Messenger RNA (mRNA) vaccines developed in response to the ongoing COVID-19 pandemic elicit strong immune responses and provide protection against the virus. But how vaccination-induced protection compares with immunization remains unclear, especially in regard to parental antibodies in human milk.
Now, researchers report that antibodies in human breast milk from vaccinated women were dominantly IgG, the smallest but most common type of antibody. In contrast, antibodies against COVID-19 in breast milk from women infected with SARS-CoV-2 were mostly IgA, which typically reside in the nose, respiratory tract, and other mucosal areas. Although the antibodies differed, both types neutralized the virus, suggesting that breast milk likely provides some degree of protection to infants.
Kirsi Jarvinen-Seppo, a pediatric allergist-immunologist, and Bridget Young, a human milk scientist, both at the University of Rochester School of Medicine and Dentistry, knew from previous research that the SARS-CoV-2 virus does not pass from mother to infant through breast milk. Given that breast milk harbors many protective immune factors against other viruses and pathogens, the researchers wanted to find out if there is any potential protection in breast milk, and if so, how robust that protection might be.
The researchers recruited lactating women with COVID-19 to participate in the study early on in the pandemic when lockdowns were high. On top of an active infection and a young newborn, many families also had older children who were homeschooling.
“I completely consider them heroes to be dealing with all of that and then squirting breast milk into tubes for us and dealing with all of the instructions,” Young said.
When vaccines became available to healthcare providers last December, Young and Jarvinen-Seppo had the opportunity to collect milk from lactating parents who received an mRNA vaccine.
The team put up recruitment flyers in hospital pumping rooms around their medical institution. Women began sharing the flyers on social media, and recruitment took off. “We were receiving over 300 inquiries a day,” Young said. “The response was so big.” Almost immediately, Young had to begin turning women away.
When the team analyzed antibodies in breast milk from the two groups, they found that mothers infected with SARS-CoV-2 produced a rapid and robust, if variable, IgA response, while vaccinated mothers produced a universal IgG response after the first shot and an even more robust response after the second dose.
“With vaccination, it’s a uniform dose; the route is exactly the same in every individual; and it very universally induces pretty much the same response,” Jarvinen-Seppo said. “But with infection, you might be infected through oral exposure or through other mucosal surfaces. The amount of viral replication and your immune response will probably differ very much between individuals.”
A follow-up analysis revealed that the IgG antibodies induced from vaccination began to decline after 90 days, whereas the levels of the IgA antibodies induced from infection remained stable during a three-month follow-up.

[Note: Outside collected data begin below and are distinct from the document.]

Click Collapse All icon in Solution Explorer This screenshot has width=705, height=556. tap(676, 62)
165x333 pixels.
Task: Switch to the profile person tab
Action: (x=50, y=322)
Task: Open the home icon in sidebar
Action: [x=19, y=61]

Young and Jarvinen-Seppo then incubated milk from the vaccinated and infected cohorts with live SARS-CoV-2 virus. They added cells to see whether the milk was able to keep the virus from infecting them. Antibodies from both groups neutralized the virus, the researchers reported in JAMA Pediatrics.
“It gives us some good idea of how the virus might be behaving when interacting with milk in the real world,” Young said.
Rebecca Powell, an infectious disease and lactation expert at the Icahn School of Medicine at Mount Sinai, who did not participate in the research, called the study a “solid analysis” but noted that globally, most people are not getting mRNA vaccines. But the work, “makes a very good case that lactating people should absolutely get vaccinated,” Powell said.
Although Young and Jarvinen-Seppo cannot say if or to what degree the antibodies in milk provide protection against the virus to infants, “it’s good news,” Young said.
“It’s definitely not going to hurt, and it’s likely providing some protection,” she said. “It’s kind of like icing on the cake. We recommend that lactating persons receive the vaccine to protect themselves against SARS-CoV-2, so this additional benefit of potentially providing protection to their infant is just extra.”
B. Young et al., “Association of human milk antibody induction, persistence, and neutralizing capacity with SARS-CoV-2 infection vs mRNA vaccination,” JAMA Pediatr. Published online November 10, 2021.